O próprio violão, denominado como “violão-tambor”, possui afinação, textura e disposição cordofônica próprias2. Sintetiza a especificidade sonora do artista e sua atuação política uma vez que o tambor é um instrumento ligado às culturas de matrizes africanas.
Poliglota, Tiganá é considerado o primeiro artista brasileiro a compor em língua Africana, nos idiomas quicongo, quimbundo, wolof e mandinka. As canções “Nzambi Kakala Ye Bikamazu”, “Lusuki”, “Mama Kalunga”, “Mpangi Mbote”, quase rezas, mantras, são alguns exemplos desse virtuosismo.
Sua produção também cruza a África com o português-brasileiro, inglês, francês e espanhol. “Le Mali Chez la Carte Invisible” é um recado aos colonizadores em sua própria língua. “É uma canção num francês crioulizado para dar a dimensão da reconstituição, das respostas, do redesenho à uma situação colonial. Você responde usando a língua de quem impôs”3. Essa profusão linguística, em conjunto com a musicalidade própria, gera múltiplas singularidades, com o objetivo de descolonizar o fazer musical.
Nas palavras do pesquisador Marcos dos Santos, as referências de Tiganá nas canções de matriz africana, “se mostra como elemento transgressor desta cadeia musical monocromática e se insere dentro de uma perspectiva de produção musical que busca o diverso, tal qual o nosso sistema de educação musical deveria estar alicerçado”4. A relação com o candomblé, iniciada na infância, também é parte constitutiva da vida e das canções de Tiganá que o considera uma “prática estruturante”5 de seu cotidiano.
A força dos orixás como constituinte do ser é revelada pelo título do primeiro disco, Maçalê (2010), cujo significado é “o poder do orixá em mim”. Não por acaso, o disco abre com a “fala”, a bênção, de Mãe Zulmira. Essa bênção pode ser entendida como direcionada ao artista que ora estreava quanto àquele que migrava à cidade de São Paulo no mesmo ano de lançamento do disco, ou seja, em 2010.
O desembocar das águas, do rio ou do mar, é tema constante em suas canções.
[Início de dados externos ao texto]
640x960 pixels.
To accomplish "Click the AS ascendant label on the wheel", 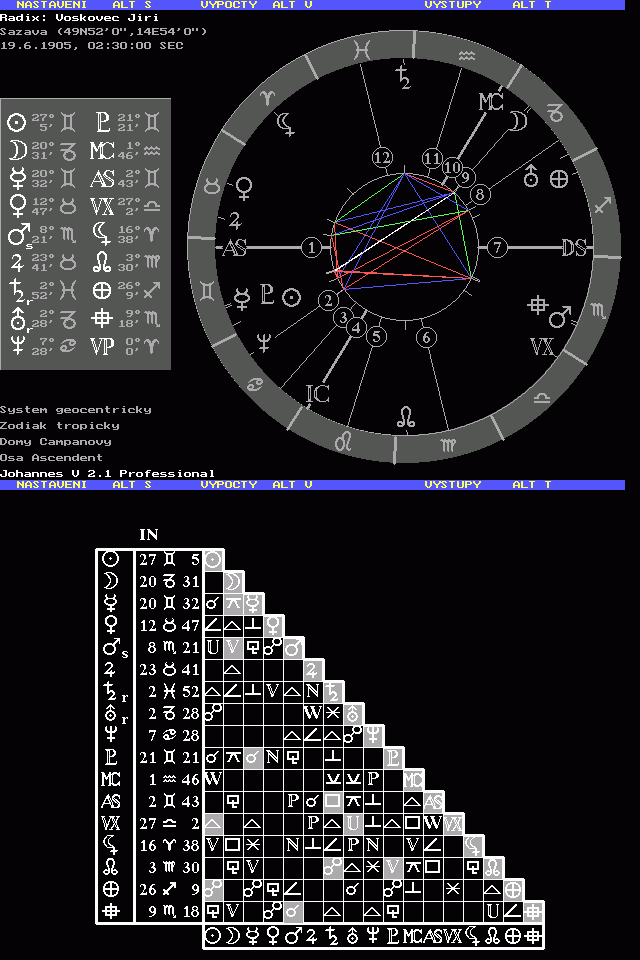I will (234, 248).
A canção “Reverência” dedica-se à orixá Oxum, mãe das águas doces. “Encarnações em Kodya”, presente em The Invention of Colour (2013) e em Tempo & Magma (2015) são outros exemplos dessa temática estruturante. O tema também aparece na canção “Mama Kalunga”, título homônimo do disco da cantora Virgínia Rodrigues (1964), produzido por Tiganá em 2015. A canção “Vazante”, como o próprio título anuncia, também formaliza o desaguar, o movimento.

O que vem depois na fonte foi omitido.